> **Ihre Aufgaben**
1 - Beantworten Sie anhand des Textes über die Maiandachten folgende Fragen:
(a) Mit welchem Titel verehrte die Ostkirche Maria?
(b) In welchem Jahrhundert begann die abendländische Kirche, die Marienfeste zu übernehmen?
(c) Was schlug ein Jesuit im Jahr 1654 vor?
2 - Wandeln Sie in den Zeilen der drei Blöcke den Abschnitt von der Zeile mit „This screenshot has height=458, width=550.“ bis einschließlich der Zeile mit „point(209,83)“ in eine Markdown-Tabelle mit den Spalten „Nr.“ und „Inhalt“ um. Lassen Sie dabei Leerzeilen und Bilder weg.

> **Textauszug**
■ ■ ■
Marienmonat mit Sprengkraft

«Ich selber muss Maria sein / und Gott aus mir gebären», dichtete einst Angelus Silesius im 17. Jahrhundert. Gott, so der Mystiker, bevorzugt einen Ort, durch den er sich der Welt zeigt – den Menschen.

Nicht von ungefähr also sind Maiandachten im Volk entstanden. Die Marienverehrung begann in der Ostkirche. Sie verehrte Maria mit dem Titel Gottesgebärerin. Erst im 6. Jahrhundert begann die abendländische Kirche die Marienfeste zu übernehmen. Anfänglich stiess die Jungfräulichkeit Mariens im Westen auf Widerspruch. Die Unberührtheit bleibt bis heute, trotz Dogma, viel diskutiert und umstritten. Frühlingsrituale im Monat Mai kannten bereits die alten Römer und Germanen. Der Winter wurde verabschiedet, der Frühling begrüsst. Tanz, Blumen, Fruchtbarkeit prägten die Feste. Die Kirchenleitungen störten sich oft an den ausgelassenen Feiern. 1654 schlug ein Jesuit vor, einen Monat des Jahres unter den besonderen Schutz Marias zu stellen. Der Orden förderte die Maiandachten. Anfang 19. Jh. wurde das erste «Maibüchlein» in der Schweiz eingeführt.

Der feministischen Theologie ist es zu verdanken, dass Maria ihren befreienden, revolutionären Charakter nicht verlor. Lange musste Maria als Dulderin, Genügsame, Trösterin und Gebärerin die Frauen still halten und dient bis heute als Argument, Frauen nicht zum Priestertum zuzulassen. Hätte Jesus das gewollt, so wird lapidar argumentiert, hätte er seine Mutter zur Priesterin gemacht. Trotz alle dem – Maiandachten als Frauenfeste, als Frühlingsrituale, als Kraftorte der Hoffnung, der Fürbitte und des Aufstehens gegen Ungerechtigkeiten, sind bis heute eine eindrückliche Bastion gegen alles Vereinnahmende geblieben. Das jährliche internationale Marienfest in Bern ist nur eine der unzähligen Feiern landauf, landab (siehe Hinweis S. 5).

Angela Römer-Gerner, reformierte Theologin und Kämpferin für spirituelle Aufbrüche, entwarf in einer im letzten Jahr erschienenen Publikation eine alternative und aktuelle Spur der Marienverehrung. Unter anderem angestachelt durch ein Kalenderwort von Dom Hélder Câmara, dem grossen brasilianischen Befreiungstheologen und kleinen Erzbischof von Recife (1909–1999), schlägt sie vier Wege vor, die suchende und wache Menschen auch heute noch mit Maria gehen können. Dom Hélder Câmara fragte:

Nun aber sage mir im Vertrauen: Welches ist deine wirkliche Farbe? Oder kleidest du dich je nach Umständen, glücklich mit den Glücklichen traurig mit den Traurigen?
■ ■ ■
> **Zu verwendende Zeilen**

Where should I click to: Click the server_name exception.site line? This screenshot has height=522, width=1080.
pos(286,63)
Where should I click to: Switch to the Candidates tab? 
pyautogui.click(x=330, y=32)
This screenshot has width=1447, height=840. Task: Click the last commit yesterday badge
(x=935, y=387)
■ ■ ■
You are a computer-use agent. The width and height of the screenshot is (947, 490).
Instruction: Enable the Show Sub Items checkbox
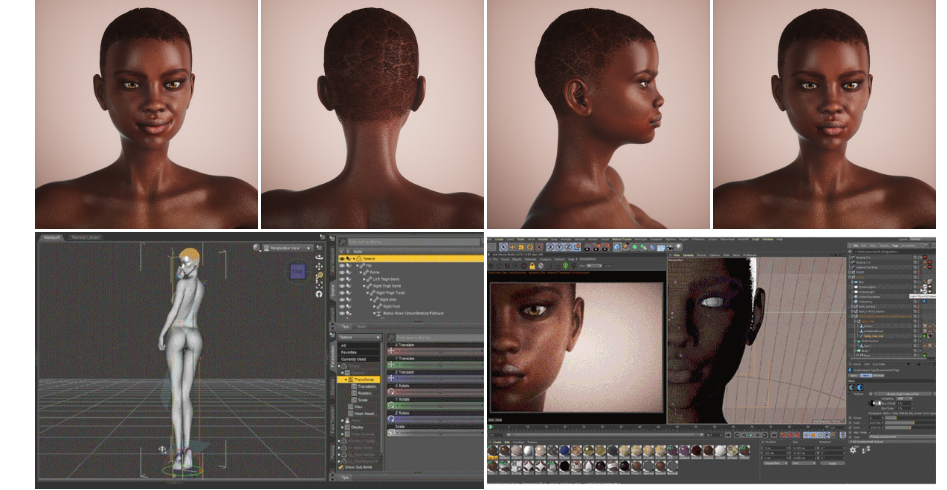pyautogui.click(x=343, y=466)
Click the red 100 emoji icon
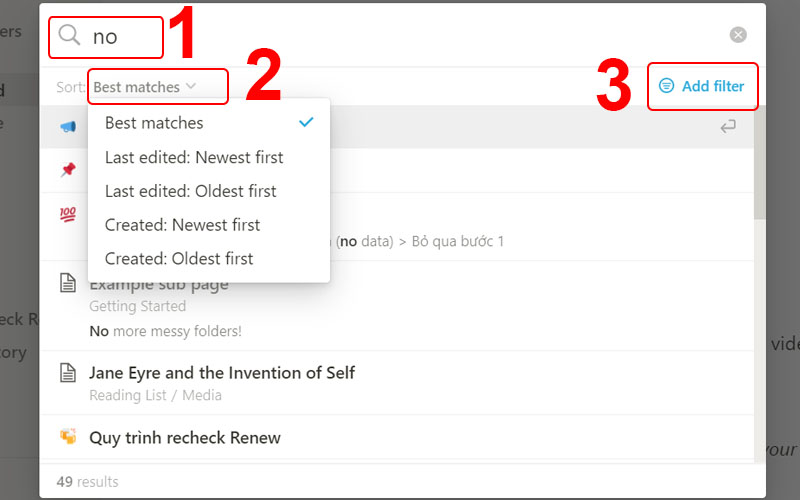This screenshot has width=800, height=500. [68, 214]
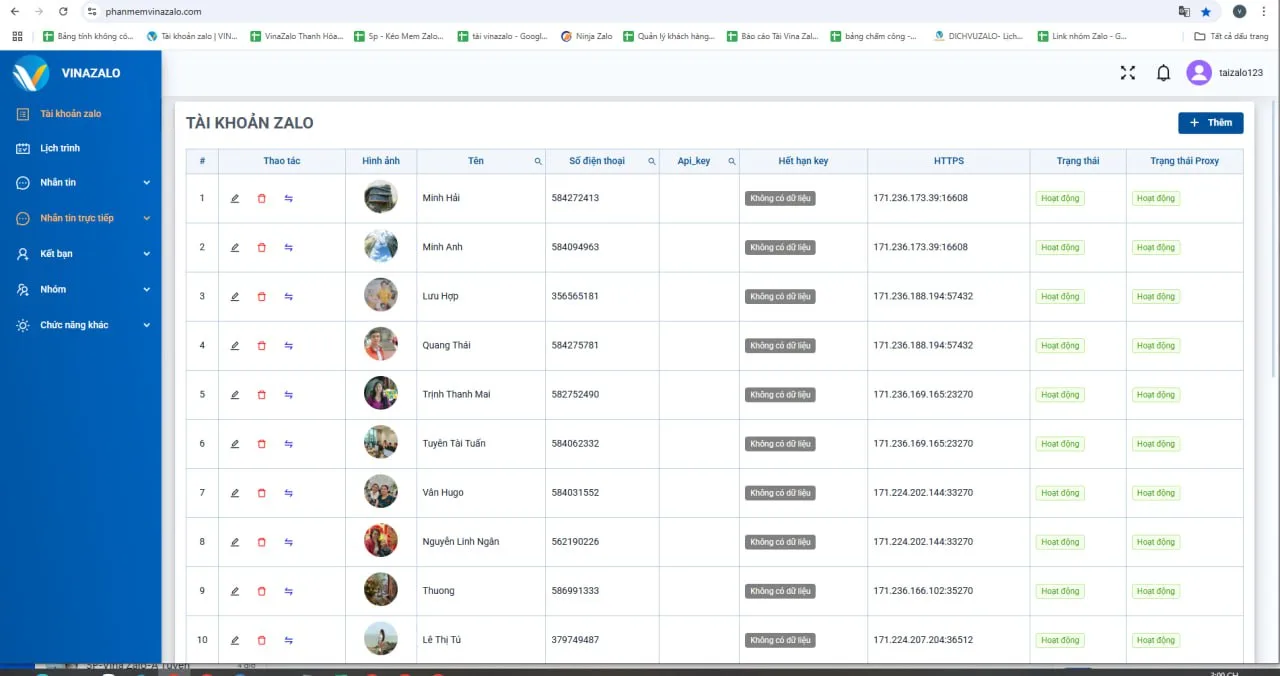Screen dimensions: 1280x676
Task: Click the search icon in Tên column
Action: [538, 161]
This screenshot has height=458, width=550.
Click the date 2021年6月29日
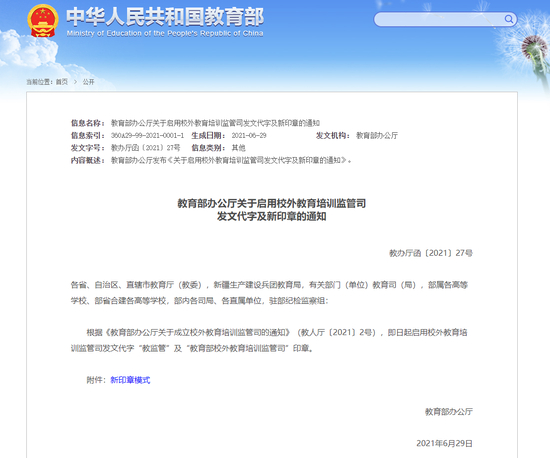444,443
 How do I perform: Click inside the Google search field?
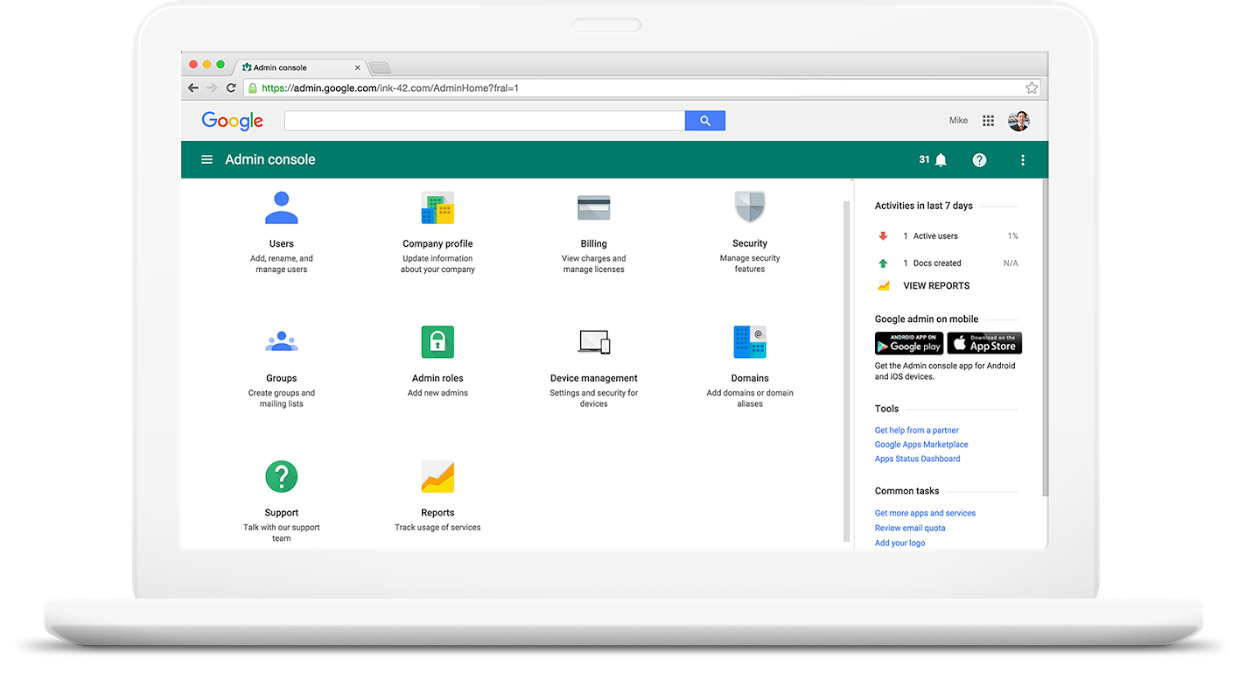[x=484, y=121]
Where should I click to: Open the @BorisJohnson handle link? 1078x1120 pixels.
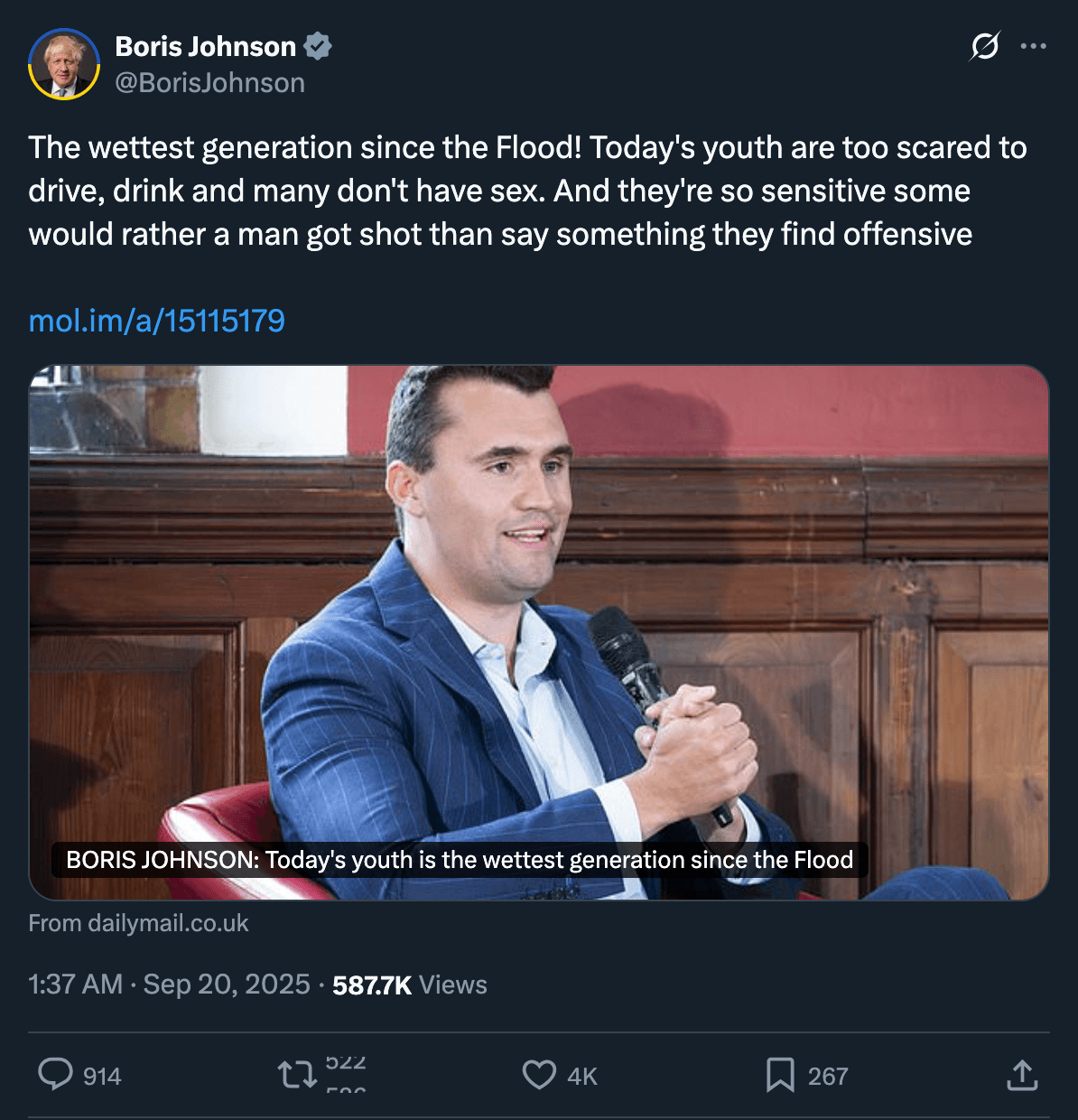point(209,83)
■ ■ ■
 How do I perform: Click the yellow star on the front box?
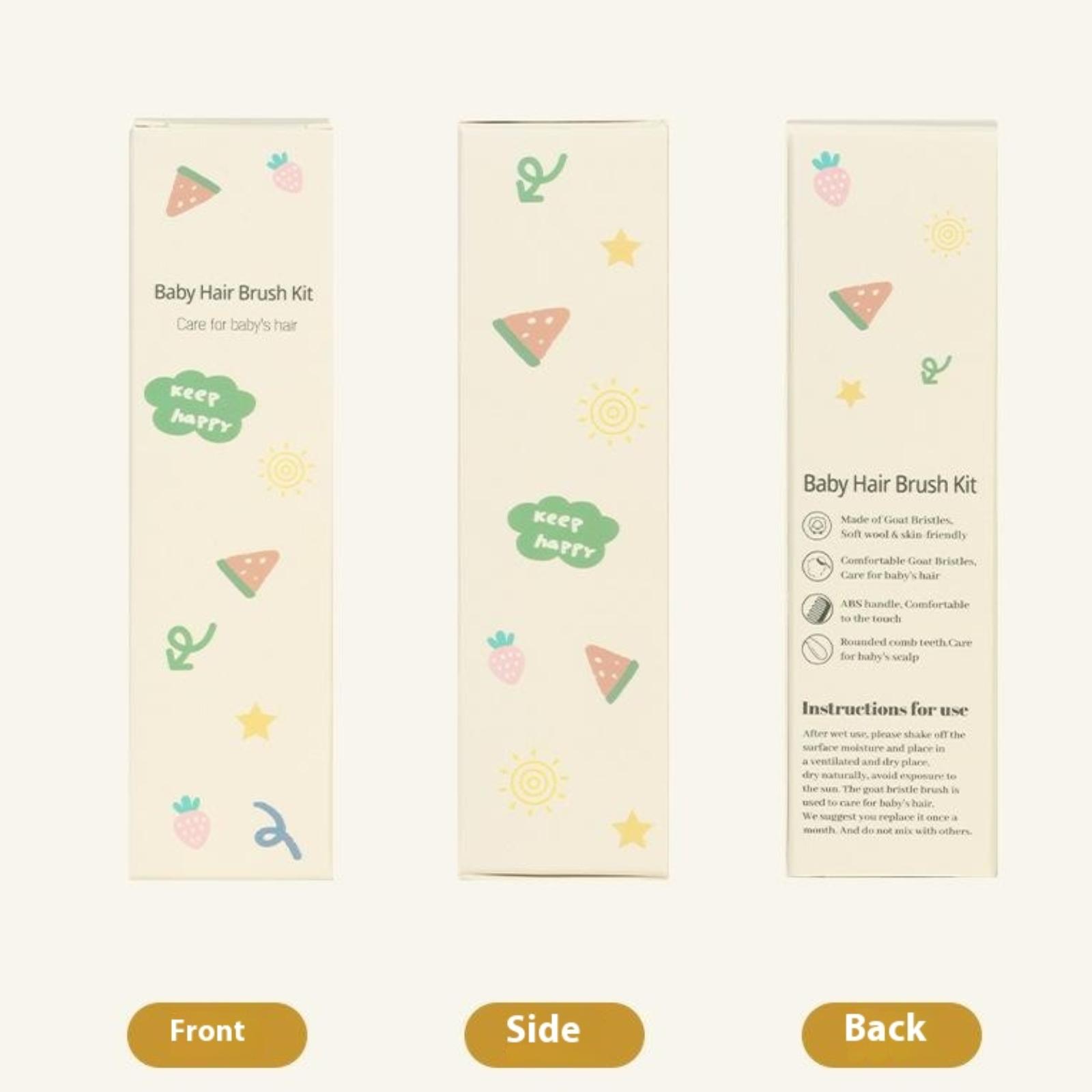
■ ■ ■
> **Lösungen**
1 -
(a) Mit dem Titel Gottesgebärerin.
(b) Im 6. Jahrhundert.
(c) Einen Monat des Jahres unter den besonderen Schutz Marias zu stellen.

2 -
| Nr. | Inhalt |
|---|---|
| 1 | This screenshot has height=458, width=550. |
| 2 | Click the date 2021年6月29日 |
| 3 | 444,443 |
| 4 |  How do I perform: Click inside the Google search field? |
| 5 | [x=484, y=121] |
| 6 | Where should I click to: Open the @BorisJohnson handle link? 1078x1120 pixels. |
| 7 | point(209,83) |